Saber terminar

“Alto lá, meu livrinho! Devagar! Calma agora! Chegamos ao fim da jornada, e você ainda quer galopar adiante, sem controle, transpor a página derradeira, como se o seu serviço já não estivesse feito” (Marcial, século I d.C., Epigrammaton. Livro IV, epigrama 89).

Parece que não é apenas um livro que a gente não sabe bem como terminar. Lembro do meu mais recente, sobre Trabalho de Conclusão de Curso (TCC), que demorei uma semana para decidir o que colocar na última página. Premido pelo tempo (ele ajuda a decidir), lembro-me que optei por testemunhos de alunos sobre a satisfação de concluir o tal do TCC.

Noto, porém, como disse, que essa dificuldade de saber terminar parece se estender aos processos mesmos da vida. Um caso explícito disso é o que me chega quando digo que sou divorciado. “Que pena!”, “Por que não deu certo?”, “Triste perder um amor”.

Meio que me deliciando por dentro, tomo a iniciativa de ir desmistificando essas indagações:

Primeiro: Não perdi ninguém. Ganhei, por uns longos e bons anos, a companhia de uma pessoa fantástica (se não fosse, eu não teria me dado a ela).
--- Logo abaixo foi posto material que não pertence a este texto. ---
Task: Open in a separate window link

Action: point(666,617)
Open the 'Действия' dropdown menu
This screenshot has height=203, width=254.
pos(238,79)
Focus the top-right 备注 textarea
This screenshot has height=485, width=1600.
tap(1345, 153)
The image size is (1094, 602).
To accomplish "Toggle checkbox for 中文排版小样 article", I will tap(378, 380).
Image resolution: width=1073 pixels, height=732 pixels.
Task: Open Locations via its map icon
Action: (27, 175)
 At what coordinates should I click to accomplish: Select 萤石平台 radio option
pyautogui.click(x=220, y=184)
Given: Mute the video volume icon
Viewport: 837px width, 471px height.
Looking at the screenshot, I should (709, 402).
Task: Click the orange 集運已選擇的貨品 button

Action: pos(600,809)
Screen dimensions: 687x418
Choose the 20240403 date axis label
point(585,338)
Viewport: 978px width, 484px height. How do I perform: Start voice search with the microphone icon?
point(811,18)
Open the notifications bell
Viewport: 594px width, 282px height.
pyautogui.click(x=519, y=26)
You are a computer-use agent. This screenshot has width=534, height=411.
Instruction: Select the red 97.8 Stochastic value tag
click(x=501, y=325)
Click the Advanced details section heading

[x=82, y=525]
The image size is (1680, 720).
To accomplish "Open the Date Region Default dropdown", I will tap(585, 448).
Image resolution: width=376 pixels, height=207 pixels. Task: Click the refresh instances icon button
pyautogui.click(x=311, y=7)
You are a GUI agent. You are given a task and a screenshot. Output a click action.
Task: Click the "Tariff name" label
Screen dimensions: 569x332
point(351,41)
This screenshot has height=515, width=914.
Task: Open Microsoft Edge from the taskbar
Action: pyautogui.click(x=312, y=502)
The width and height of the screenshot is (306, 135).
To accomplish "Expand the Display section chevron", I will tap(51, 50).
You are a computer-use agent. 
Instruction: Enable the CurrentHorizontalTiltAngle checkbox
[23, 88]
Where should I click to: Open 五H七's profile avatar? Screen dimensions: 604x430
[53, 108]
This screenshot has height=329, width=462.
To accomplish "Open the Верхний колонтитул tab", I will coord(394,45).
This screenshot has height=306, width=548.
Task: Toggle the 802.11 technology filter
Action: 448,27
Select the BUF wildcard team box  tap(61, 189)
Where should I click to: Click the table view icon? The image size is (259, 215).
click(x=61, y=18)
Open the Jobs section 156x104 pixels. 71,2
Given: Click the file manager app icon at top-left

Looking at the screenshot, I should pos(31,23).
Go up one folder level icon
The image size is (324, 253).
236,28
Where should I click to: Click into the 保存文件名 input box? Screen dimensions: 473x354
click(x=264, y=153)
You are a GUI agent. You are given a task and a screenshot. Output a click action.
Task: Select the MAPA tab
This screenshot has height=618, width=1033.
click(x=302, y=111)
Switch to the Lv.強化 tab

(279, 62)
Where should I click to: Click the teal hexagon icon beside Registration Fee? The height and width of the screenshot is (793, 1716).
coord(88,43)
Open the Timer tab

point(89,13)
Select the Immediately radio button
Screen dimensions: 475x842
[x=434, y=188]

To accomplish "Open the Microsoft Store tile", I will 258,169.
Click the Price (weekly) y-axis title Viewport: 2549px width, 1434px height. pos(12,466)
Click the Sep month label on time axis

Pessoa não é igual a um objeto que a gente deixa quebrar, que a gente perde, esquece por aí... Pessoas são seres com os quais a gente pode se relacionar, a eles se vincular, mas jamais portar igual a um relógio ou um anel. Logo, minha história de vida tem este ganho aí: do vínculo e da relação afetiva que vivi com ela, com as alegrias e as tristezas intrínsecas a esse tipo de vivência.

Segundo: Foi uma relação que deu tão certo que teve início, meio e fim. Tristes são as relações que não tem como fechar o próprio ciclo, concluir o sentido, o período de vigência, e começam a se arrastar, mortas-vivas, como um moribundo que nunca deita no caixão. Que coisa? Quando é que vamos aprender que relações humanas também acabam e que a magia está em recriar, constantemente, novas relações? Por conta de que nos apegamos tanto aos restos mortais de relações que já não podem mais nos dar o que tinham pra dar e que já fizeram o seu trabalho?

Terceiro: Não há pena em começar e terminar uma relação. Há um galinheiro inteiro é na imaturidade de ver o outro como um apêndice, esse sem o qual digo que não vivo. Olha, se você não é capaz de viver por si mesma, como penduricalho do meu ser é que você não vai viver. Se inteira, seja feliz em si, que isso é condição para compartilhar-se com outro inteiro e também feliz. Aí a alegria sempre, por ter sabido iniciar, celebrar o durante e, sobretudo, por ter sabido concluir.

Saber concluir um livro, saber terminar uma relação: nisso não estariam o segredo da autodeterminação e o mistério vivo da liberdade? - valores éticos que nos garantem que somos em nós aquilo que fizermos de nosso próprio ser?